Exercise instructions
Reproduce the entries below word for word, leaving out the pictures.

## start Data records

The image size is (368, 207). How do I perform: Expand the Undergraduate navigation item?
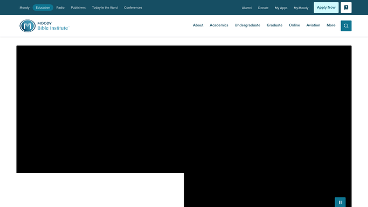(x=247, y=25)
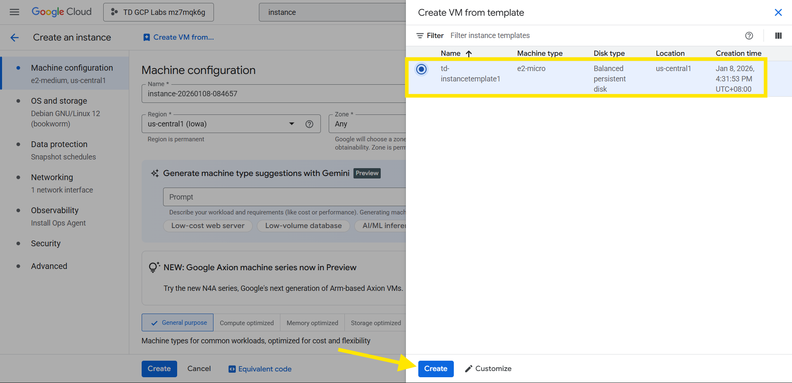Open the TD GCP Labs project picker
This screenshot has height=383, width=792.
(x=159, y=12)
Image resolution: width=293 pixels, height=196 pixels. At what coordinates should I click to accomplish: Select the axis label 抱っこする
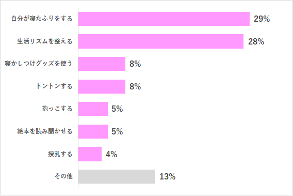[57, 109]
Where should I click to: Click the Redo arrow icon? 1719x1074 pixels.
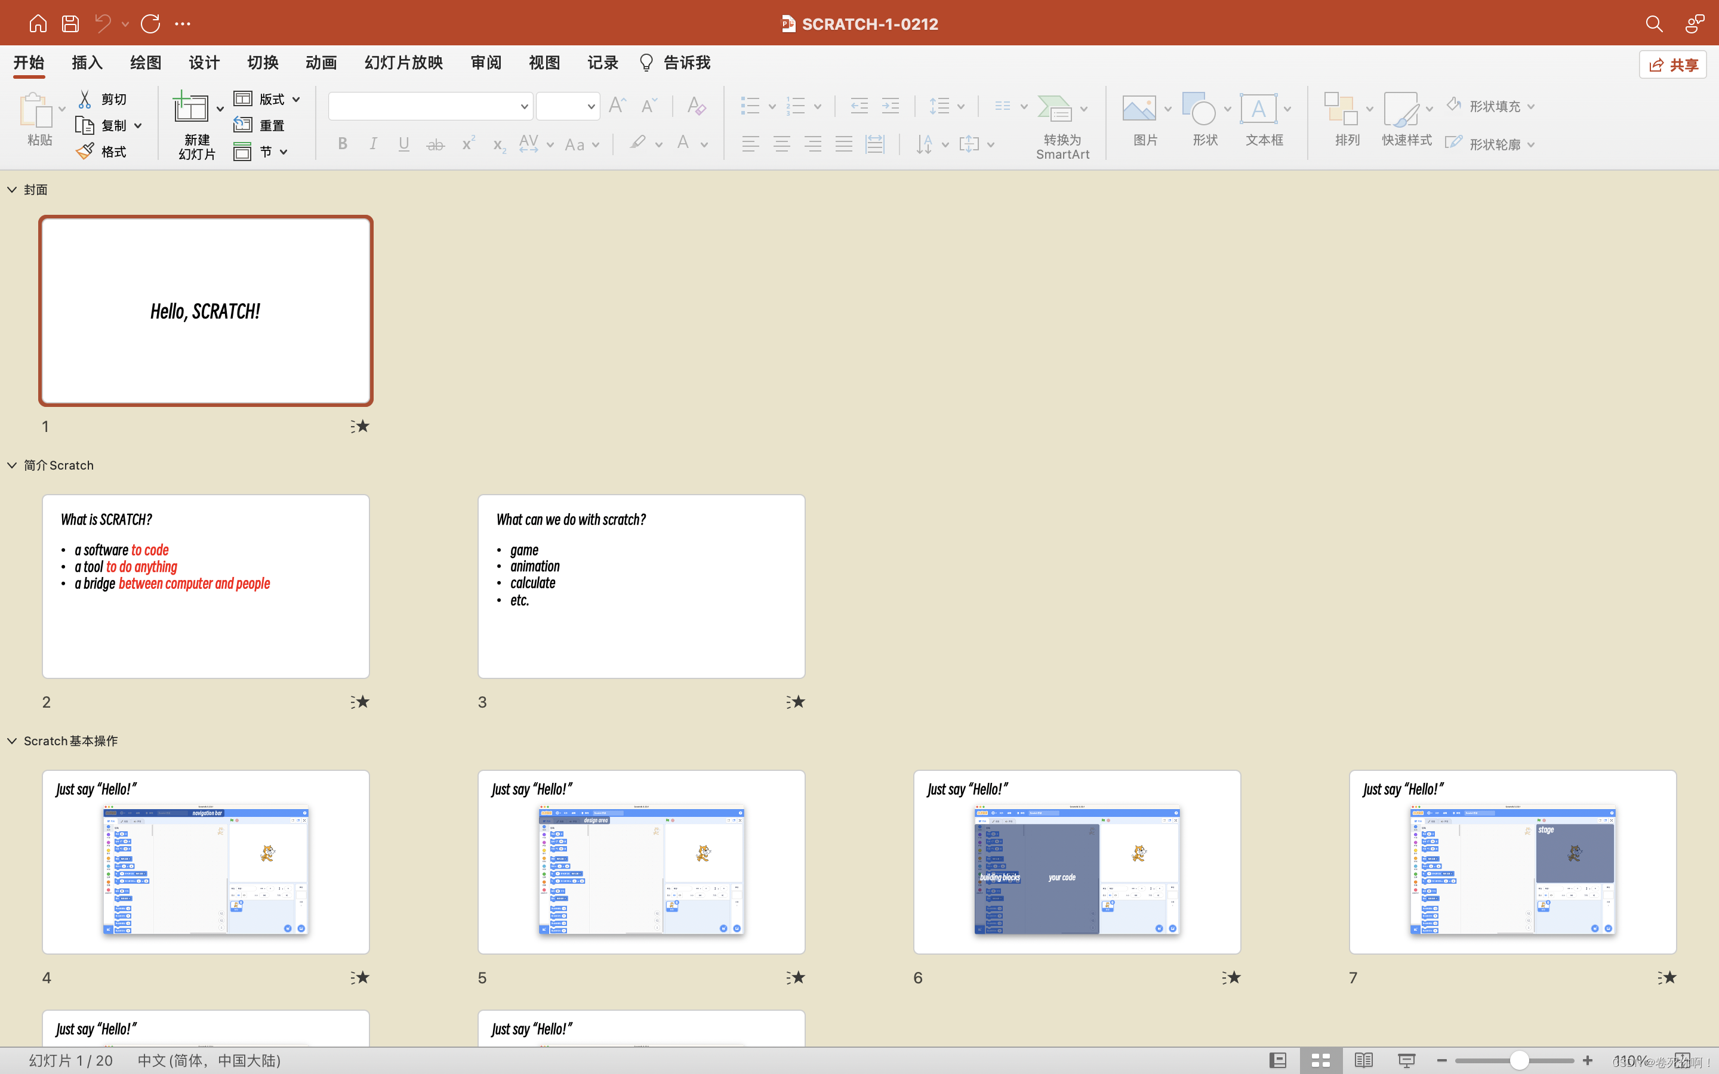[150, 23]
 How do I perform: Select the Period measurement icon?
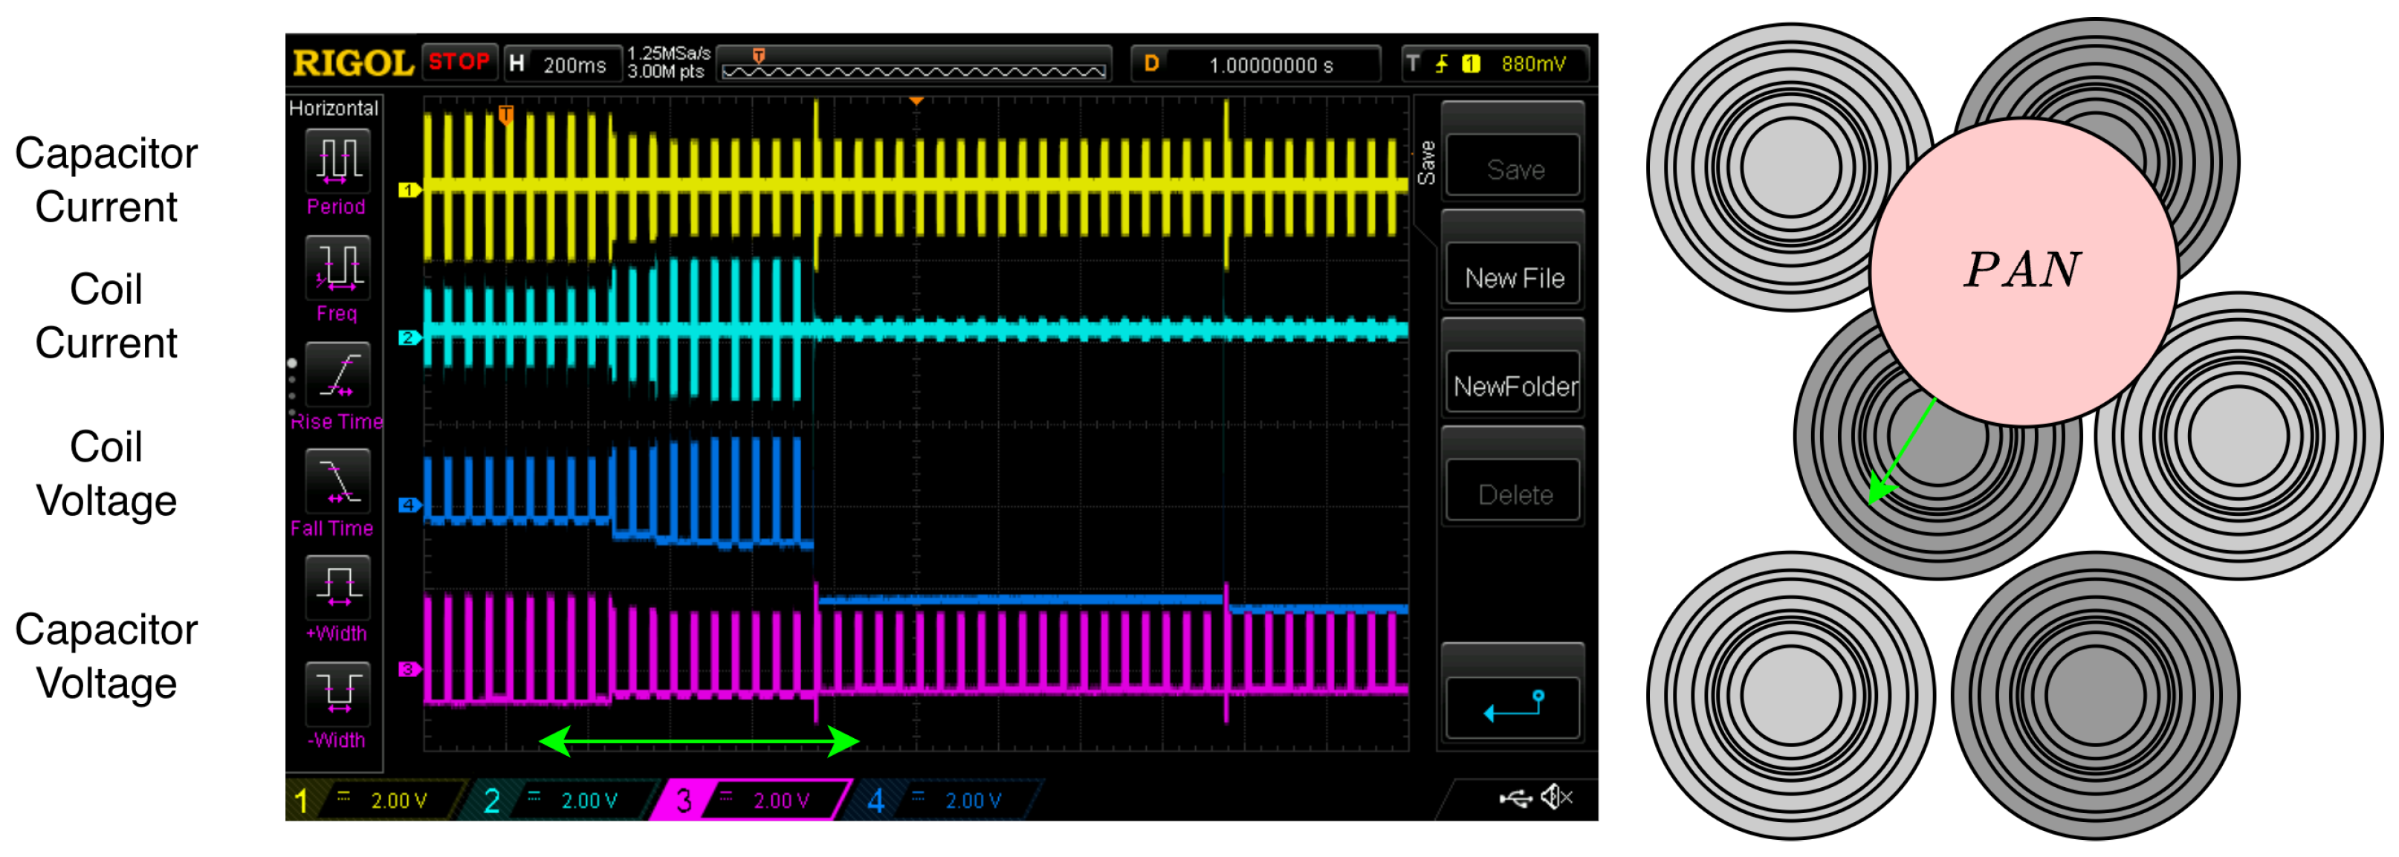[x=337, y=160]
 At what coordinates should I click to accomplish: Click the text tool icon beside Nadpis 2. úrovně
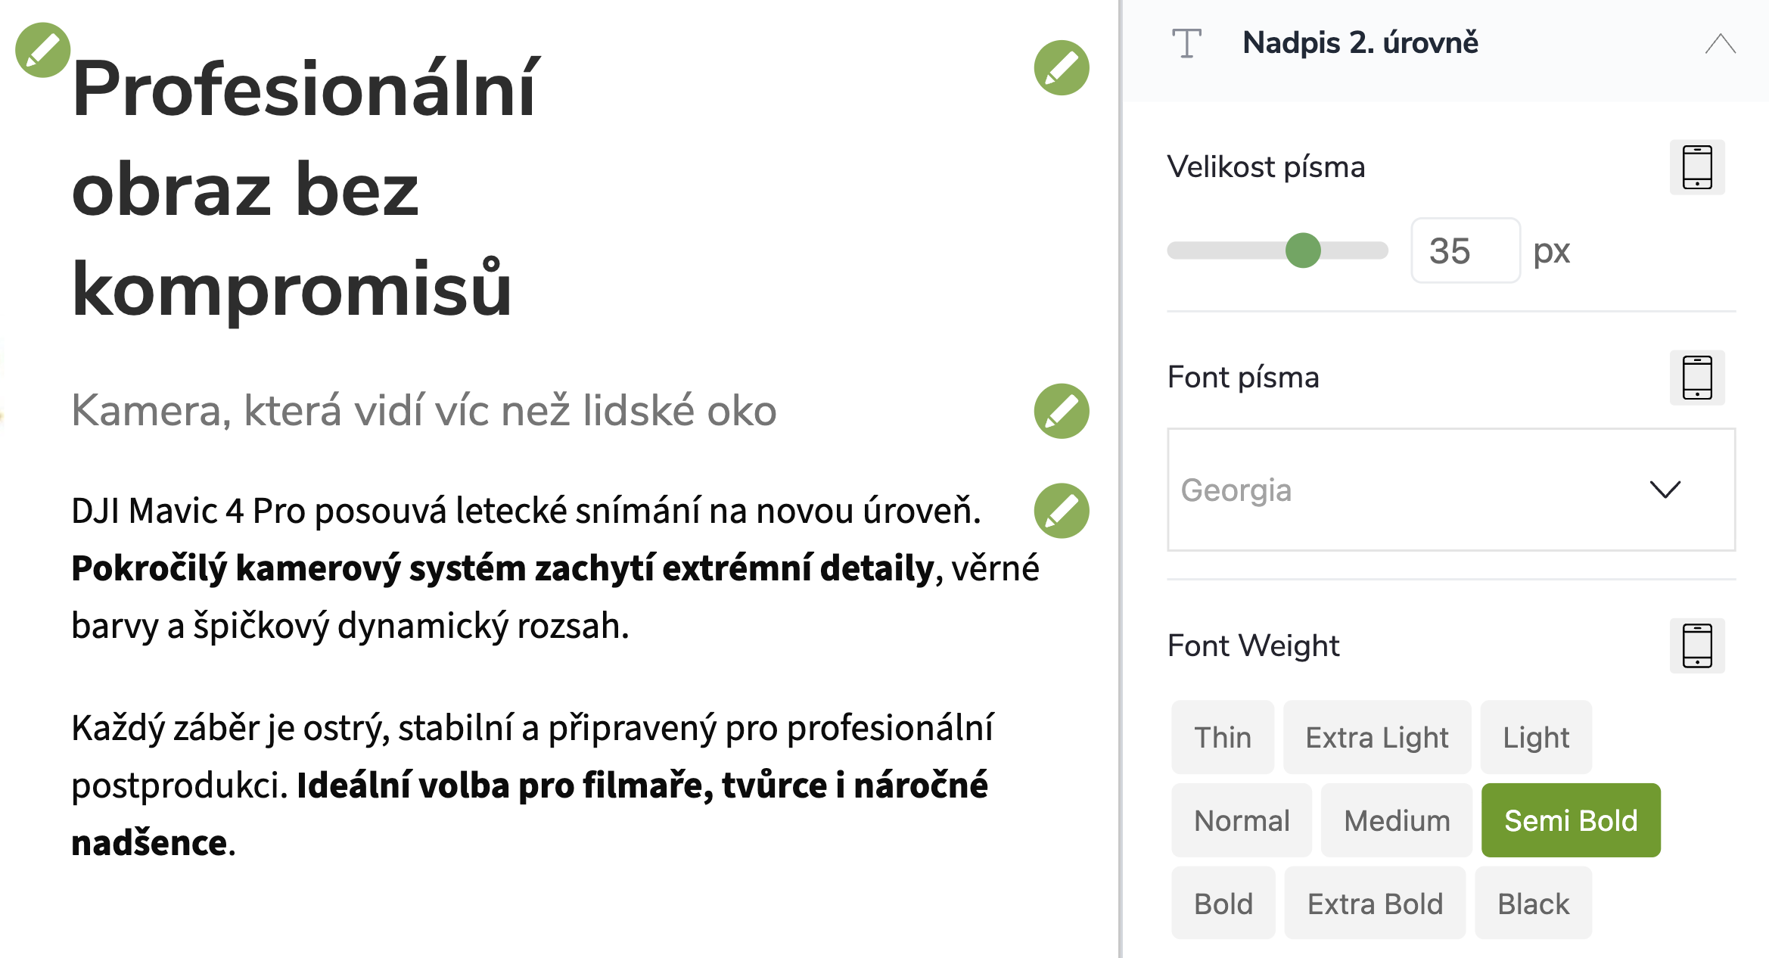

## end Data records

Exercise result
The image size is (368, 207). How do I perform: Expand the Undergraduate navigation item?
(x=247, y=25)
Open the TD GCP Labs project picker
This screenshot has height=383, width=792.
(x=159, y=12)
Image resolution: width=293 pixels, height=196 pixels. At what coordinates should I click to accomplish: Select the axis label 抱っこする
[57, 109]
Where should I click to: Click the Redo arrow icon? 1719x1074 pixels.
[150, 23]
 How do I perform: Select the Period measurement icon?
[x=337, y=160]
 At what coordinates should I click to accomplish: Click the text tool icon beside Nadpis 2. úrovně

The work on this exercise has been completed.